Task to complete: Copy each of the records exactly.

Record excerpts:
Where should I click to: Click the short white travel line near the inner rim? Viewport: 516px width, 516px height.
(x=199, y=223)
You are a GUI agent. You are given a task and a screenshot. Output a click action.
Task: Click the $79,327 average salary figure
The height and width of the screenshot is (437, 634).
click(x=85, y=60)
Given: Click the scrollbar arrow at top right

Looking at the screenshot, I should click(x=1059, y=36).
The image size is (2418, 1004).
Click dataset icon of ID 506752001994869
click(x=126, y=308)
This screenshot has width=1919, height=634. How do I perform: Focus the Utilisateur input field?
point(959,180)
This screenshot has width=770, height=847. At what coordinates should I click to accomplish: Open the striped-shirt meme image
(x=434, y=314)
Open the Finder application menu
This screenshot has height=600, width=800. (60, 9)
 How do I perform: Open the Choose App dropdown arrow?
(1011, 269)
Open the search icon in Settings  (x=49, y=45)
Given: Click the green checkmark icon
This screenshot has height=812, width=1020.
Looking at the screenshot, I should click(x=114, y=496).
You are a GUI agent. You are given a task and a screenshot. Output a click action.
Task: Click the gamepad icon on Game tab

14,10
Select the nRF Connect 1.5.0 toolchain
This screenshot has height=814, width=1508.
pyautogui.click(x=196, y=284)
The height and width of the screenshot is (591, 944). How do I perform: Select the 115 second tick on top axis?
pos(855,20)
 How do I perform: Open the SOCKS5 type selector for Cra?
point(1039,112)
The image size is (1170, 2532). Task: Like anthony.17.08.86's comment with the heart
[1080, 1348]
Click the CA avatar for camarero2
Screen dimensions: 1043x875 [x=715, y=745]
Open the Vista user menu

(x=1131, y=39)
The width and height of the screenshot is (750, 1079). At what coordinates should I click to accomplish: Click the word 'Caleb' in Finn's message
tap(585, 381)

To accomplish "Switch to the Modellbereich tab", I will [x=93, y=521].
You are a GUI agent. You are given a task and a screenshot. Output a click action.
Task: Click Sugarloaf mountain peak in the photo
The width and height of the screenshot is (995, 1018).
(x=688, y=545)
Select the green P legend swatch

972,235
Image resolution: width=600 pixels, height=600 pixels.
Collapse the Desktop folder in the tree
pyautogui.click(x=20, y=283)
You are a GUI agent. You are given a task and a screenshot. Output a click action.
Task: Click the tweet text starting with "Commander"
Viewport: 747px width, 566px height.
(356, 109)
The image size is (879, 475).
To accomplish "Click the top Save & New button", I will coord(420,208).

Answer for the task:
Where should I click to: Click the short white travel line near the inner rim? Viewport: 516px width, 516px height.
(x=199, y=223)
You are a GUI agent. You are given a task and a screenshot. Output a click action.
Task: Click the $79,327 average salary figure
The height and width of the screenshot is (437, 634).
click(x=85, y=60)
Given: Click the scrollbar arrow at top right

Looking at the screenshot, I should click(x=1059, y=36).
The image size is (2418, 1004).
Click dataset icon of ID 506752001994869
click(x=126, y=308)
This screenshot has width=1919, height=634. How do I perform: Focus the Utilisateur input field?
point(959,180)
This screenshot has width=770, height=847. At what coordinates should I click to accomplish: Open the striped-shirt meme image
(x=434, y=314)
Open the Finder application menu
This screenshot has height=600, width=800. (60, 9)
 How do I perform: Open the Choose App dropdown arrow?
(1011, 269)
Open the search icon in Settings  (x=49, y=45)
Given: Click the green checkmark icon
This screenshot has height=812, width=1020.
Looking at the screenshot, I should click(x=114, y=496).
You are a GUI agent. You are given a task and a screenshot. Output a click action.
Task: Click the gamepad icon on Game tab

14,10
Select the nRF Connect 1.5.0 toolchain
This screenshot has height=814, width=1508.
pyautogui.click(x=196, y=284)
The height and width of the screenshot is (591, 944). How do I perform: Select the 115 second tick on top axis?
pos(855,20)
 How do I perform: Open the SOCKS5 type selector for Cra?
point(1039,112)
The image size is (1170, 2532). Task: Like anthony.17.08.86's comment with the heart
[1080, 1348]
Click the CA avatar for camarero2
Screen dimensions: 1043x875 [x=715, y=745]
Open the Vista user menu

(x=1131, y=39)
The width and height of the screenshot is (750, 1079). At what coordinates should I click to accomplish: Click the word 'Caleb' in Finn's message
tap(585, 381)

To accomplish "Switch to the Modellbereich tab", I will [x=93, y=521].
You are a GUI agent. You are given a task and a screenshot. Output a click action.
Task: Click Sugarloaf mountain peak in the photo
The width and height of the screenshot is (995, 1018).
(x=688, y=545)
Select the green P legend swatch

972,235
Image resolution: width=600 pixels, height=600 pixels.
Collapse the Desktop folder in the tree
pyautogui.click(x=20, y=283)
You are a GUI agent. You are given a task and a screenshot. Output a click action.
Task: Click the tweet text starting with "Commander"
Viewport: 747px width, 566px height.
(356, 109)
The image size is (879, 475).
To accomplish "Click the top Save & New button", I will coord(420,208).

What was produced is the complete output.